NYU Law offers several fellowships to students admitted to the LLM Program. The Hauser Global Scholarship admits eight to ten top LLM students from all over the world. The scholarship includes full tuition waiver and reasonable accommodation costs. In addition, it offers the Hugo Grotius as well as Vanderbilt scholarships for International law studies and other branches of law respectively.

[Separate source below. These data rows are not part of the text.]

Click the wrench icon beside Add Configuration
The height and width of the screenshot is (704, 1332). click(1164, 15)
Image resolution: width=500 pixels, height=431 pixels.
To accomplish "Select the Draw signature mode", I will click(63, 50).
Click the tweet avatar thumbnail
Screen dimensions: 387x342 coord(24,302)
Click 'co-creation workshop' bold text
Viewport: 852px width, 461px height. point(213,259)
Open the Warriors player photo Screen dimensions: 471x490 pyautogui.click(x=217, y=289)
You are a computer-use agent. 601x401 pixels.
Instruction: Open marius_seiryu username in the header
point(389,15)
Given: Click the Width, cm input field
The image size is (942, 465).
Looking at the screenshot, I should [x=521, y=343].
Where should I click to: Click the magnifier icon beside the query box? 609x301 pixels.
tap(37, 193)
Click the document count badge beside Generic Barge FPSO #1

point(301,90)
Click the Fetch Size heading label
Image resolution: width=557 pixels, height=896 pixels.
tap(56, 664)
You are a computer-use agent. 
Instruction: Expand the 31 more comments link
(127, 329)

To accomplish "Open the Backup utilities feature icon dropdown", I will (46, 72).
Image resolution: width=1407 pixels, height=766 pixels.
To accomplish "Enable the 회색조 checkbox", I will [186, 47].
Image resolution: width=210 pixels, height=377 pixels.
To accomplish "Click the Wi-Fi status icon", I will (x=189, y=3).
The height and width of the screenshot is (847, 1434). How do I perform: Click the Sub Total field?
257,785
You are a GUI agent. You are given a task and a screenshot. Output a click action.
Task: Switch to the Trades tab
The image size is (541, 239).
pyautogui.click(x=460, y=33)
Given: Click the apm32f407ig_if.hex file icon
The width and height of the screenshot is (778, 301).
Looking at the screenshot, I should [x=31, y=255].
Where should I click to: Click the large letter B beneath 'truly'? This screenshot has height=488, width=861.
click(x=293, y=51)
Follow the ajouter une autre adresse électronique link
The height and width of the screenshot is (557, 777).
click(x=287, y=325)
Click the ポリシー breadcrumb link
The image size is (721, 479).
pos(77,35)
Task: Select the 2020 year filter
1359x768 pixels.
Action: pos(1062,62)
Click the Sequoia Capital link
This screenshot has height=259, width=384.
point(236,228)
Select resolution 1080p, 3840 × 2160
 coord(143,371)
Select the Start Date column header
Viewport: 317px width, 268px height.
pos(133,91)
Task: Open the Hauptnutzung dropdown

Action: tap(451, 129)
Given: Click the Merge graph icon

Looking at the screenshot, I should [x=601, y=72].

The school has a law and business program in which eight student-leaders in law and business are awarded fellowships in the Mitchell Jacobson Leadership Program. In addition, the NYU Center for Law, Economics and Organization administers the Lawrence Lederman Fellowship to facilitate the study of Law & Economics the program provides a $5,000 scholarship to selected students to work closely with NYU Law faculty and participate in a series of collaborative workshops designed to help students write a substantial research paper.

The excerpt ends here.